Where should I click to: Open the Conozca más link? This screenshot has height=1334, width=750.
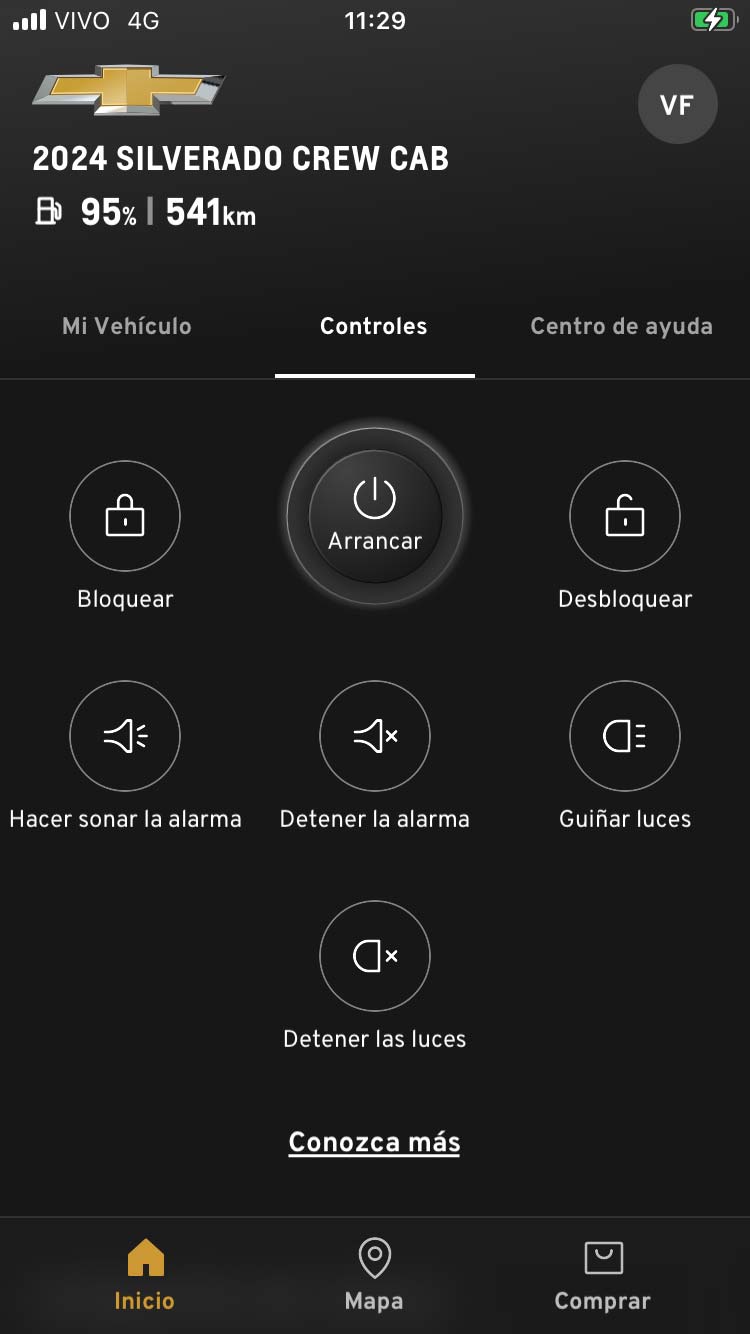point(374,1142)
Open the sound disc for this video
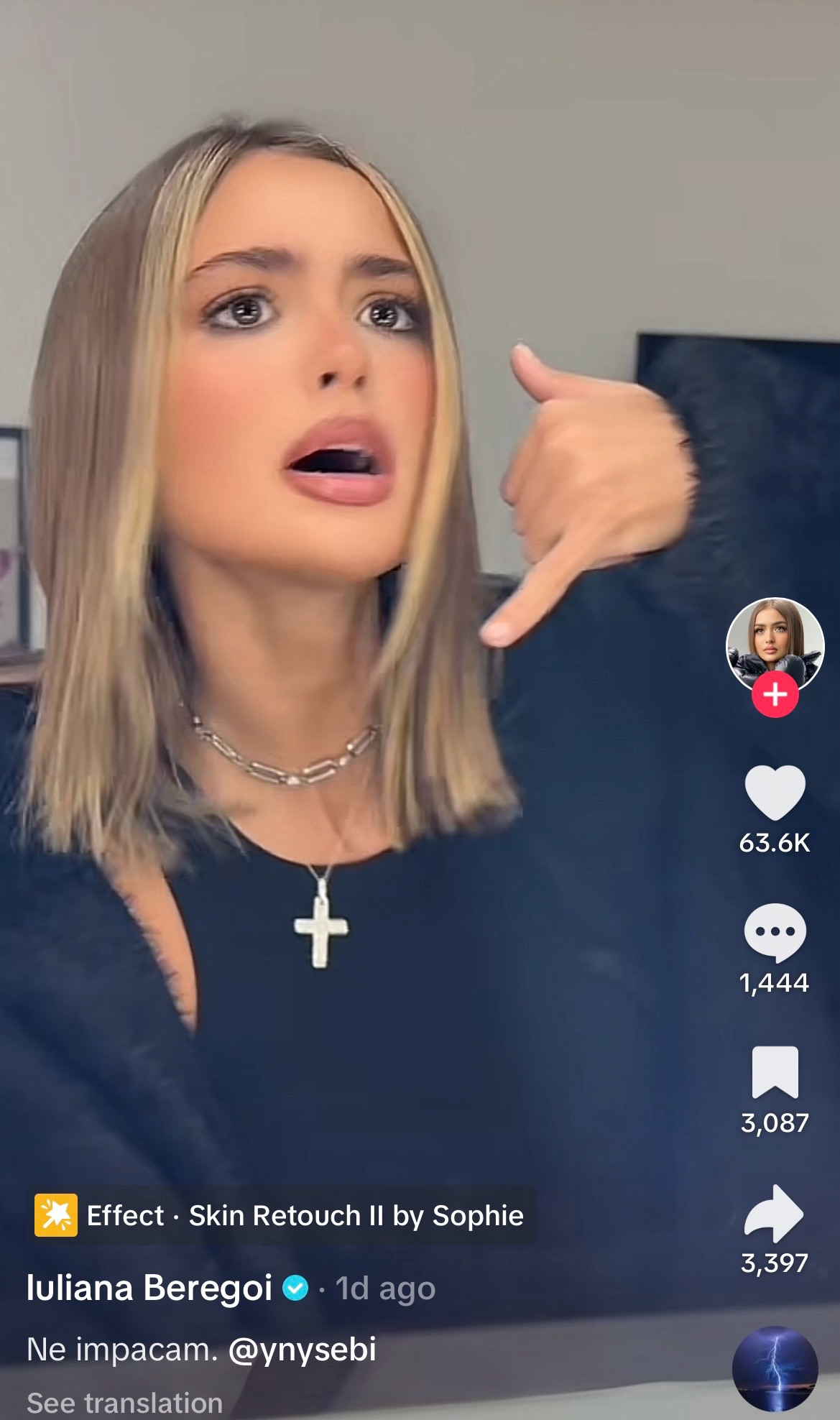840x1420 pixels. 775,1368
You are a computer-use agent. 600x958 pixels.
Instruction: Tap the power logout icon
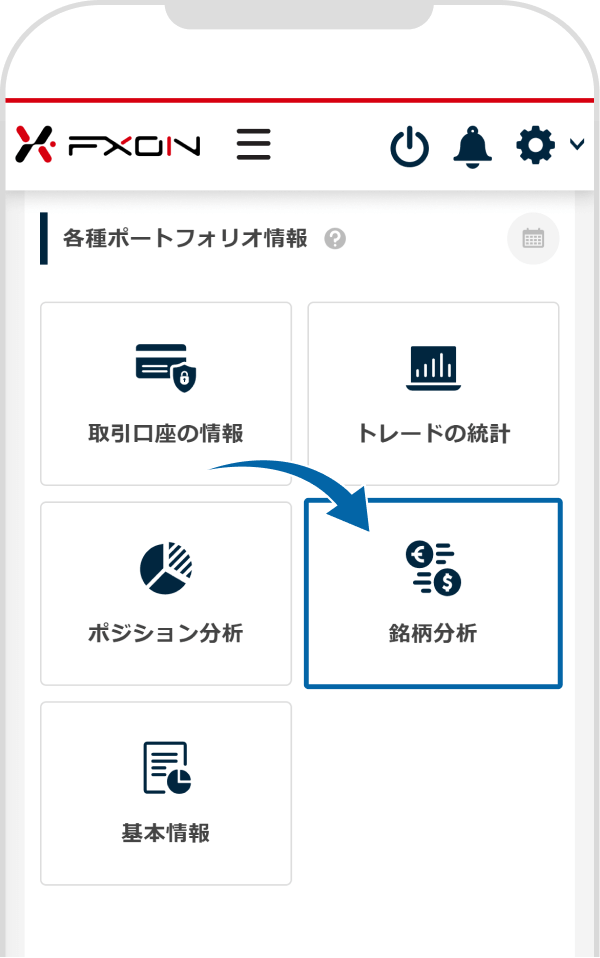[x=409, y=147]
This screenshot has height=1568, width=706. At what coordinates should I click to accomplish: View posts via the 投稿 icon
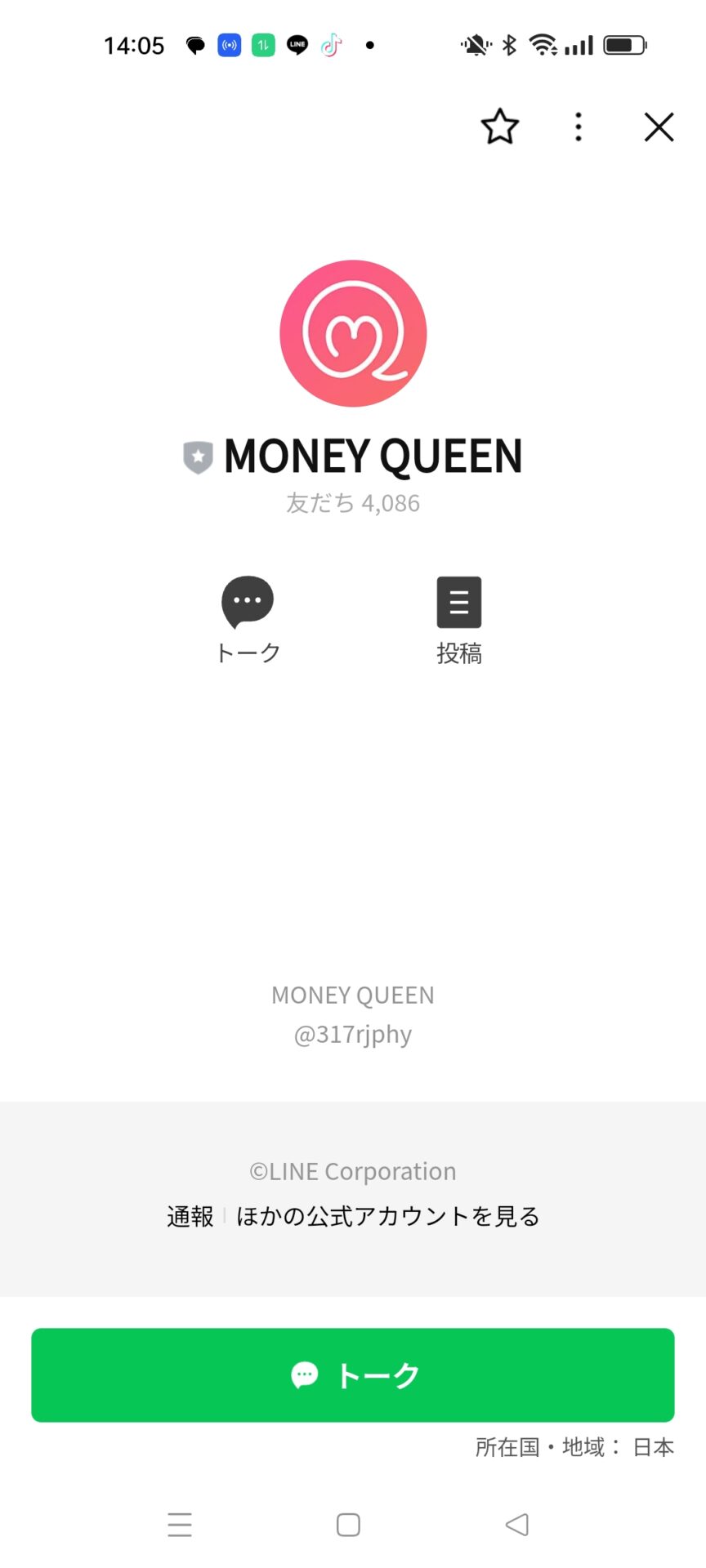click(x=458, y=603)
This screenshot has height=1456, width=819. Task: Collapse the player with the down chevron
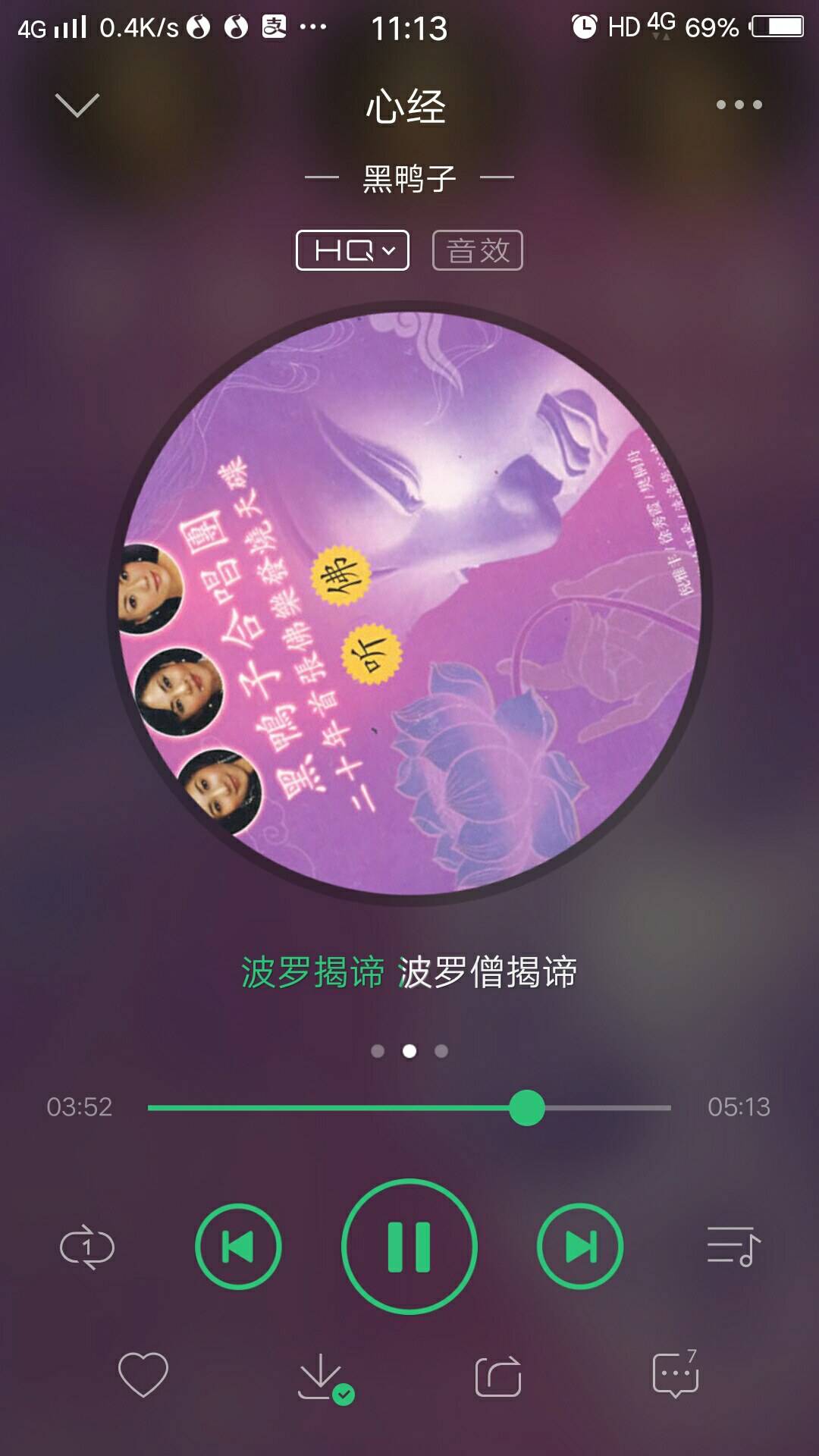point(77,105)
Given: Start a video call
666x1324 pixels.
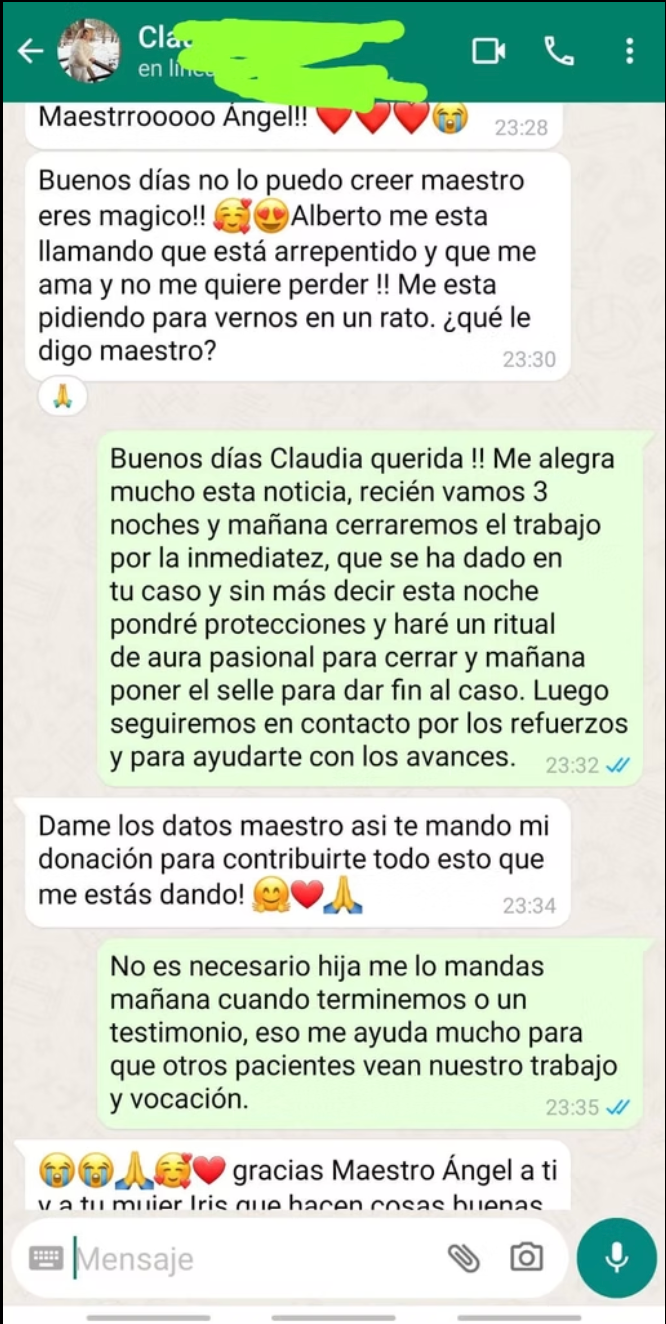Looking at the screenshot, I should (488, 50).
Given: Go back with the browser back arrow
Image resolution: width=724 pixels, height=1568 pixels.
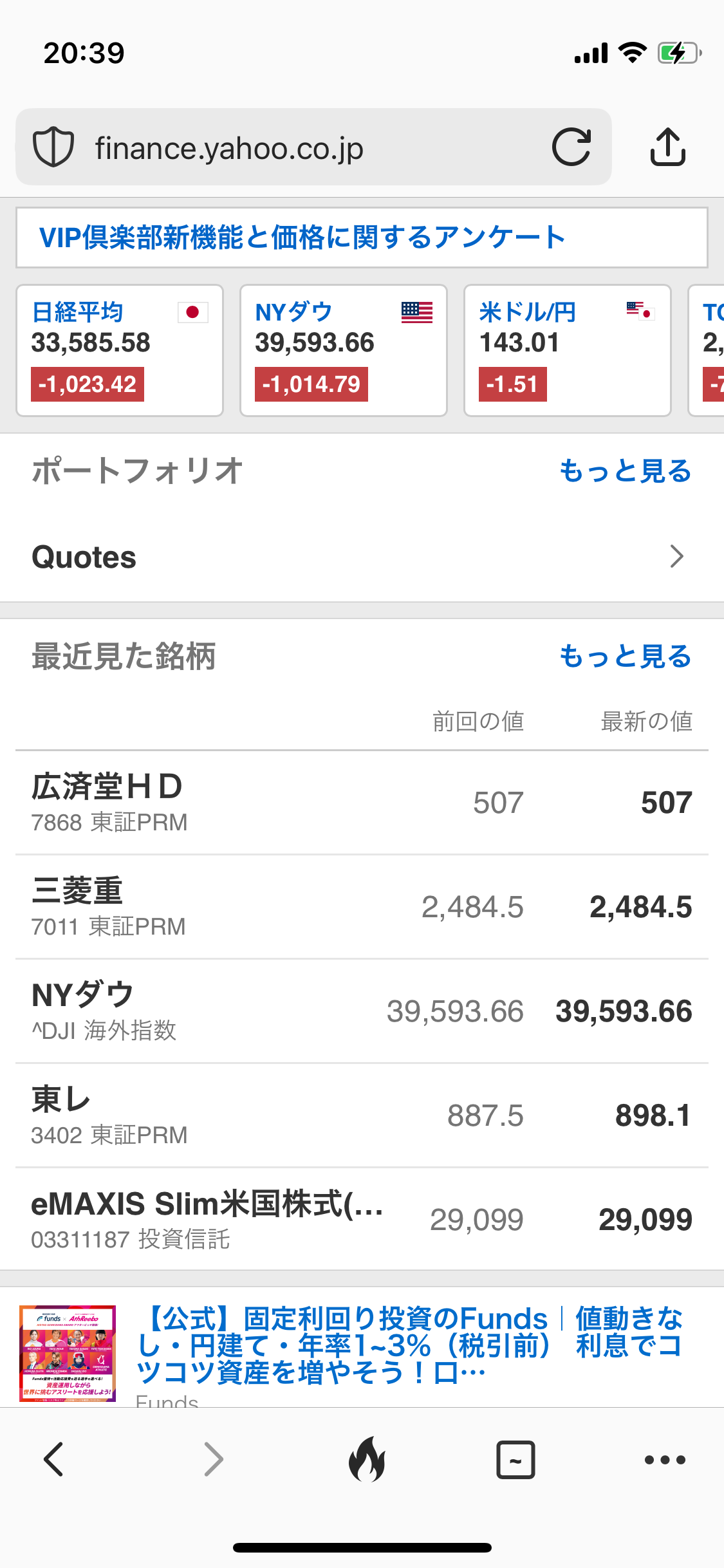Looking at the screenshot, I should tap(54, 1459).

* * * * * * * * *

» **Short task**
Copy out the records word for word, from the line containing "Given: Start a video call" through the last line of the records, both included. Don't include the pictures.

» **Result below**
Given: Start a video call
666x1324 pixels.
Looking at the screenshot, I should (488, 50).
Given: Go back with the browser back arrow
Image resolution: width=724 pixels, height=1568 pixels.
Looking at the screenshot, I should tap(54, 1459).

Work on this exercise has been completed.